> [Exercise input]:
* * * *
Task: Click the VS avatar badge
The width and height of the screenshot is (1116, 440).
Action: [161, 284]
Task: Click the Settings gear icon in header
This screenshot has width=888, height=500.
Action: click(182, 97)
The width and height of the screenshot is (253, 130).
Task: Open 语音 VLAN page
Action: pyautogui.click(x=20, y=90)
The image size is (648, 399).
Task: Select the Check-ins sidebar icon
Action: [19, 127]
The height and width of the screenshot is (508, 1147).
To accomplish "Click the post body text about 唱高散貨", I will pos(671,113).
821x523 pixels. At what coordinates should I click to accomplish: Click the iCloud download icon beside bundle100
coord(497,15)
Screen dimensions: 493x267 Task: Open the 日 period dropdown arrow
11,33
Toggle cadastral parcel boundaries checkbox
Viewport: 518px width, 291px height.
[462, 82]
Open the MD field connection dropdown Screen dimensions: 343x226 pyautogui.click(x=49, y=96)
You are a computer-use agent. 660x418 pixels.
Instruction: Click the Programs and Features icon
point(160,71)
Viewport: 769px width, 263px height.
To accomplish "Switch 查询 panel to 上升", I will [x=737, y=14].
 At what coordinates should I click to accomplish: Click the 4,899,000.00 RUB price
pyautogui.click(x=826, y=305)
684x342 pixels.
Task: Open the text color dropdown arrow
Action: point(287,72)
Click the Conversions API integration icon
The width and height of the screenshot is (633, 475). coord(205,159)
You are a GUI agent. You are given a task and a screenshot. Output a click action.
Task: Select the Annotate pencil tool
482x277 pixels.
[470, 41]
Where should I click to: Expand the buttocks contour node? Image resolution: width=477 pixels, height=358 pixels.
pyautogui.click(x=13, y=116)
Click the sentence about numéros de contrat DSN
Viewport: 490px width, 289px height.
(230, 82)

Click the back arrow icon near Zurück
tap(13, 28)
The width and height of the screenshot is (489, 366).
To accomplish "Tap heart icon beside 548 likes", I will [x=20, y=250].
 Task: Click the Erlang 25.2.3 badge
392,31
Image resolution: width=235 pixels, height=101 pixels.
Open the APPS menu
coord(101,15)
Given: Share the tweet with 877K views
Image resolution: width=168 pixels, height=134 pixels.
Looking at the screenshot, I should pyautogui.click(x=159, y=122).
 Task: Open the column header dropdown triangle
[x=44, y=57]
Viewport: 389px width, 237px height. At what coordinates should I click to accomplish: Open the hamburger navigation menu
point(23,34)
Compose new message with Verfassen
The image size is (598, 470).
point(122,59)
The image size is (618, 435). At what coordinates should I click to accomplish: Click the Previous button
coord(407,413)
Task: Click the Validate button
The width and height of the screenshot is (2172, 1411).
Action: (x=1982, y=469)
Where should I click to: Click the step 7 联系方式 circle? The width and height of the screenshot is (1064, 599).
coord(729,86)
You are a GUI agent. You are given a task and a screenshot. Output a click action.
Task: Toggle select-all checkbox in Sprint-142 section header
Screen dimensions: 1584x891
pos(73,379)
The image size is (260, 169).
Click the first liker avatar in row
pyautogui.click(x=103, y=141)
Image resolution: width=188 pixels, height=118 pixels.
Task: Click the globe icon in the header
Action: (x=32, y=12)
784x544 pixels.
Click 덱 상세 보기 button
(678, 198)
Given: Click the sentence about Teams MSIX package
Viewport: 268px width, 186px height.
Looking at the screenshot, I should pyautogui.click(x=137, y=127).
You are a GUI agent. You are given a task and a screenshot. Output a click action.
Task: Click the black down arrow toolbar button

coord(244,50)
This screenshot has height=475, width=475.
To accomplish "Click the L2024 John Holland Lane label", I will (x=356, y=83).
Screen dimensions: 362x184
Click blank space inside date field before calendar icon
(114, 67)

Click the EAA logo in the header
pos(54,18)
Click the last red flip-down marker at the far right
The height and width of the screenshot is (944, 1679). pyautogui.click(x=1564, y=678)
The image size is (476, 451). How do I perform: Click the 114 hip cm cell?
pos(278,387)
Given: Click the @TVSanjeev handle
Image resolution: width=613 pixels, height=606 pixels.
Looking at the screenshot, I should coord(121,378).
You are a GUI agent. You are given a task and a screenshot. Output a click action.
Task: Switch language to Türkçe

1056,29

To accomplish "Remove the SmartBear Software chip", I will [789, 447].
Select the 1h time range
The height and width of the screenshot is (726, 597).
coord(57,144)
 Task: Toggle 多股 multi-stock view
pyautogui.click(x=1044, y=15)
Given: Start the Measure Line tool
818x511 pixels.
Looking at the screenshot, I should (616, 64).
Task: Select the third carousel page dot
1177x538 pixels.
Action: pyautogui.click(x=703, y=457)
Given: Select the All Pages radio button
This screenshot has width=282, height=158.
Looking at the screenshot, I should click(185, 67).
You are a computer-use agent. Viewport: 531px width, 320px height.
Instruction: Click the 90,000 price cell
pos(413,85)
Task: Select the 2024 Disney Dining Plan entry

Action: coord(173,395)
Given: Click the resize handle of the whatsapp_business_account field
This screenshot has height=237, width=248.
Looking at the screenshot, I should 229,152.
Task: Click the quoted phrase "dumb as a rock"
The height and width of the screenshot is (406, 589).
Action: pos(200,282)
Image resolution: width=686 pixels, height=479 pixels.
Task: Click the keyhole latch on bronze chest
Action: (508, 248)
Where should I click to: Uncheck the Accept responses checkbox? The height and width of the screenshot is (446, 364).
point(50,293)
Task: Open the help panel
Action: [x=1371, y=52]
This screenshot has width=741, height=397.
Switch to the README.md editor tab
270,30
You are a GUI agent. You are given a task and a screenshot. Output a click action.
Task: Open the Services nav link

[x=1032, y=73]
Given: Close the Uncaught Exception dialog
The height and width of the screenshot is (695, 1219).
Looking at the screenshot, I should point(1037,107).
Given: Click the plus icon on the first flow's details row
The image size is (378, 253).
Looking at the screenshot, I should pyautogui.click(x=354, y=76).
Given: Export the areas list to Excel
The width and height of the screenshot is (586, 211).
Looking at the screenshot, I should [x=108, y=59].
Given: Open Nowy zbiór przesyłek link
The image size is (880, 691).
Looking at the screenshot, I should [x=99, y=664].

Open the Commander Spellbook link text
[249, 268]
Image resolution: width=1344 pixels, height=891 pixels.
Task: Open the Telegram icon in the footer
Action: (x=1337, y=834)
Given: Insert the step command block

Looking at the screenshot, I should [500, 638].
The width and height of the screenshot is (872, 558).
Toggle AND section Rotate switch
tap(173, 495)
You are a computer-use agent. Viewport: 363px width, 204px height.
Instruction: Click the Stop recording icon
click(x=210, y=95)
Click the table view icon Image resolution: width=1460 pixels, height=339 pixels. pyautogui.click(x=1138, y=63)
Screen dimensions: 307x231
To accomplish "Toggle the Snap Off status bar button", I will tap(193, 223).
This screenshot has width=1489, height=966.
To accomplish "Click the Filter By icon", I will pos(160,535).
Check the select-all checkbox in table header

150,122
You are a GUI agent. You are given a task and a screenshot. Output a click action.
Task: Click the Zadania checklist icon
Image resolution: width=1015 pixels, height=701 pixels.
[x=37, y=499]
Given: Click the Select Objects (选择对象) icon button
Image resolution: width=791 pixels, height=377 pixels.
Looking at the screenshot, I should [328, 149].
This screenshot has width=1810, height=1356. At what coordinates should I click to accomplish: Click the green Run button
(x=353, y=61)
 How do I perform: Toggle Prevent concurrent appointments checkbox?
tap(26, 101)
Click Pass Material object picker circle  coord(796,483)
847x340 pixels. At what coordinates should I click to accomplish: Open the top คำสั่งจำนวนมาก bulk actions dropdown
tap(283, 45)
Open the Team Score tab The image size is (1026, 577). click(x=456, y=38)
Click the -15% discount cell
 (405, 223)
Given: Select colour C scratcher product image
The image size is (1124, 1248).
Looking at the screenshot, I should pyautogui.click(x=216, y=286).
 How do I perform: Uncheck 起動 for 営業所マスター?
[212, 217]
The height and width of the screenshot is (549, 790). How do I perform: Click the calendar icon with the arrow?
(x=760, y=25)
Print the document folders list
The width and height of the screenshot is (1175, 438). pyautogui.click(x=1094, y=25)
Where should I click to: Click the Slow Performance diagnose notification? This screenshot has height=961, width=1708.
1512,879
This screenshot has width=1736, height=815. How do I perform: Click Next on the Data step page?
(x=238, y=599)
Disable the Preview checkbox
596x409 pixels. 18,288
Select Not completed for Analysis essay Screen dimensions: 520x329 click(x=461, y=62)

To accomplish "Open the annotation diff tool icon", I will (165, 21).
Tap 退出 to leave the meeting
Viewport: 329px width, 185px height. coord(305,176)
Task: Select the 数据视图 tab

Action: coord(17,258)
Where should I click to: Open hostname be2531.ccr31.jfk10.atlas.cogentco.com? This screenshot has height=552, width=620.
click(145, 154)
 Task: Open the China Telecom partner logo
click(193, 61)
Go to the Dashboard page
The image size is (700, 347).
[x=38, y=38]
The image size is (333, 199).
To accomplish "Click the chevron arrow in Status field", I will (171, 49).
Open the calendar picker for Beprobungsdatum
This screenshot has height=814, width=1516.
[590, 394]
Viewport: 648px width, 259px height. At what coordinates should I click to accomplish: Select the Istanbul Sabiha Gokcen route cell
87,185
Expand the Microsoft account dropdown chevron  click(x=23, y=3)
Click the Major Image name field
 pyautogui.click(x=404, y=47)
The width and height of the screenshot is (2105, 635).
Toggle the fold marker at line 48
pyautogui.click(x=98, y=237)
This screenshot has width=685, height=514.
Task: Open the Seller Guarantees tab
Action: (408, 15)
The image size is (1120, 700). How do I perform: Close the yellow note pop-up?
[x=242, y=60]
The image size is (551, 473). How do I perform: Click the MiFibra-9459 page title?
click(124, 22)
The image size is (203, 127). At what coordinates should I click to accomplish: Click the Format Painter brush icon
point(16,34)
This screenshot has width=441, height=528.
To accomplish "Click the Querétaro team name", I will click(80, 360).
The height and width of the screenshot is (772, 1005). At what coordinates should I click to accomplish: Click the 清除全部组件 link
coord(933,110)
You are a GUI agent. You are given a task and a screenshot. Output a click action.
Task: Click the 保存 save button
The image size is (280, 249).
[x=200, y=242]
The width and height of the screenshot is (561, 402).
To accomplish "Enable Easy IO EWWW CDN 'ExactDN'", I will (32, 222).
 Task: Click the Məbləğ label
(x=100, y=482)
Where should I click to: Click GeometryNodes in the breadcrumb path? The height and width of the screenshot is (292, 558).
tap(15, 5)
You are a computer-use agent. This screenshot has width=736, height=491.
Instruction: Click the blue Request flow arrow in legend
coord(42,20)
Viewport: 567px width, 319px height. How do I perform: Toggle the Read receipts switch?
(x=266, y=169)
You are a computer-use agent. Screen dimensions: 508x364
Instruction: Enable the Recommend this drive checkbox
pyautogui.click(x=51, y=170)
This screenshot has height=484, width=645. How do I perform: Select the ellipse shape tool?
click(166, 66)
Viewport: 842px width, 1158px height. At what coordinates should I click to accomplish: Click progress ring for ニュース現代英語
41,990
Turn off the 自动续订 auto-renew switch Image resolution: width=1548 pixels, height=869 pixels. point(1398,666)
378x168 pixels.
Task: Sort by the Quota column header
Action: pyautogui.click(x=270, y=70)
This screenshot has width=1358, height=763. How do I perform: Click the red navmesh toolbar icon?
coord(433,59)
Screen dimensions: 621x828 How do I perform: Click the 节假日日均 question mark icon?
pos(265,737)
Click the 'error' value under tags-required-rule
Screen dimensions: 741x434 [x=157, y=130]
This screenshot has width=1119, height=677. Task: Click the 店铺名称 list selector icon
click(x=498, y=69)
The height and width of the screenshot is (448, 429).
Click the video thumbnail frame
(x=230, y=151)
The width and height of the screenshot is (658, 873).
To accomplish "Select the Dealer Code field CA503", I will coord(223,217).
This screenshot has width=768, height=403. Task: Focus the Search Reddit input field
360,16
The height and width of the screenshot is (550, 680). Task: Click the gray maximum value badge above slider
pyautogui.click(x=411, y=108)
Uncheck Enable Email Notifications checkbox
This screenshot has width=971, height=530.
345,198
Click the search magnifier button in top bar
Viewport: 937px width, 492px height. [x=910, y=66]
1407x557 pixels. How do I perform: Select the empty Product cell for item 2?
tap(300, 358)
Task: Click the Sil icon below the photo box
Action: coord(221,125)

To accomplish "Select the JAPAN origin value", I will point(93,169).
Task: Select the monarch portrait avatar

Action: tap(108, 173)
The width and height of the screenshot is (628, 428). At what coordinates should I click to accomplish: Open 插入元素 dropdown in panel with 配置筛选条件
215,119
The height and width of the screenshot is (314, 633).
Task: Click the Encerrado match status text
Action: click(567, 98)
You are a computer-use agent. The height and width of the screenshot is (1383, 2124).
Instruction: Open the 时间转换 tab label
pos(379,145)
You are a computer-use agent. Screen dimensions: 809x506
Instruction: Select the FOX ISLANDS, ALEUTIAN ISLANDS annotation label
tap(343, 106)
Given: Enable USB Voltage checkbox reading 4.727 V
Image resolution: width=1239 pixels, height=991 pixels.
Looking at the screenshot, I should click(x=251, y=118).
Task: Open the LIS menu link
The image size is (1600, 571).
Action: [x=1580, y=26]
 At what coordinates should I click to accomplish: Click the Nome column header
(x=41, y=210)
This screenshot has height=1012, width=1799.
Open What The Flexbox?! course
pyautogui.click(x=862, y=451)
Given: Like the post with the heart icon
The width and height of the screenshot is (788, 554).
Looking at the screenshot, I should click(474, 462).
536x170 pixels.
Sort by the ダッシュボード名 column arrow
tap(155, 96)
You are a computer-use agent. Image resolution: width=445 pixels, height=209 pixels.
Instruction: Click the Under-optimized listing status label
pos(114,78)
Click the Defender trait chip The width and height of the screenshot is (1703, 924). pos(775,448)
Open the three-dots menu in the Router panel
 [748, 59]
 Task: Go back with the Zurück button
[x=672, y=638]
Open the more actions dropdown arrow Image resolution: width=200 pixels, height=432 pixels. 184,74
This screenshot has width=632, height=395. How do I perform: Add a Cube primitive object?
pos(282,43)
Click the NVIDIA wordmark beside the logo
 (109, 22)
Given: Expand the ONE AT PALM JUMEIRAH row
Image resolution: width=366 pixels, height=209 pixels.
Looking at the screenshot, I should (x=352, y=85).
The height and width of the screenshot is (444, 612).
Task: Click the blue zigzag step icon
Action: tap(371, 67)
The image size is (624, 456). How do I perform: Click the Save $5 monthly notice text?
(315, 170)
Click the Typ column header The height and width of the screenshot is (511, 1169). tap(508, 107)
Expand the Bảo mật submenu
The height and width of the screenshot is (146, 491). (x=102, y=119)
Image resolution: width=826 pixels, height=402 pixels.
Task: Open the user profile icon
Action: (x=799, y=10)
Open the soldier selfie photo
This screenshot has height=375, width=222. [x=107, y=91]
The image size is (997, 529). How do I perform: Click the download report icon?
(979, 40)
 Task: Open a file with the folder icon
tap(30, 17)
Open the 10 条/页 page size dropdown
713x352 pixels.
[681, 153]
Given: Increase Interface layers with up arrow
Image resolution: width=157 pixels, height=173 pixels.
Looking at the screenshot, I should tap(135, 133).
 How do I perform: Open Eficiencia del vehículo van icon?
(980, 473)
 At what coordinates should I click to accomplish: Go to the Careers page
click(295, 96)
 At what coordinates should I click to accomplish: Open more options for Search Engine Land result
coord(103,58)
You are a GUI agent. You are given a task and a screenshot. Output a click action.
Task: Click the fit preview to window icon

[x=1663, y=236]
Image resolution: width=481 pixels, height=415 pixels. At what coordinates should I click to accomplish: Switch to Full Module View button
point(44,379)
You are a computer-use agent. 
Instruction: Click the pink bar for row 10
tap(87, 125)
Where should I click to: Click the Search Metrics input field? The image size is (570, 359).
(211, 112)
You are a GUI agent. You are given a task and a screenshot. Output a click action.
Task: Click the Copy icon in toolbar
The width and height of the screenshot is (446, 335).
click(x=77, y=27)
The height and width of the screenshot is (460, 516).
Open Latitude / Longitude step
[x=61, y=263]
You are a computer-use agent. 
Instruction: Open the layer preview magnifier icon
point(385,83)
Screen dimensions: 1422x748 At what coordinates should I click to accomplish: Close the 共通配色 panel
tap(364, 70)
* * * *
> [Set exercise]: Gather every line of the records above that contains the word "link" and copy each of those lines out in full.

> [Result]:
Task: Open the Services nav link
Given: Open Nowy zbiór przesyłek link
Open the Commander Spellbook link text
The height and width of the screenshot is (772, 1005). At what coordinates should I click to accomplish: Click the 清除全部组件 link
Task: Open the LIS menu link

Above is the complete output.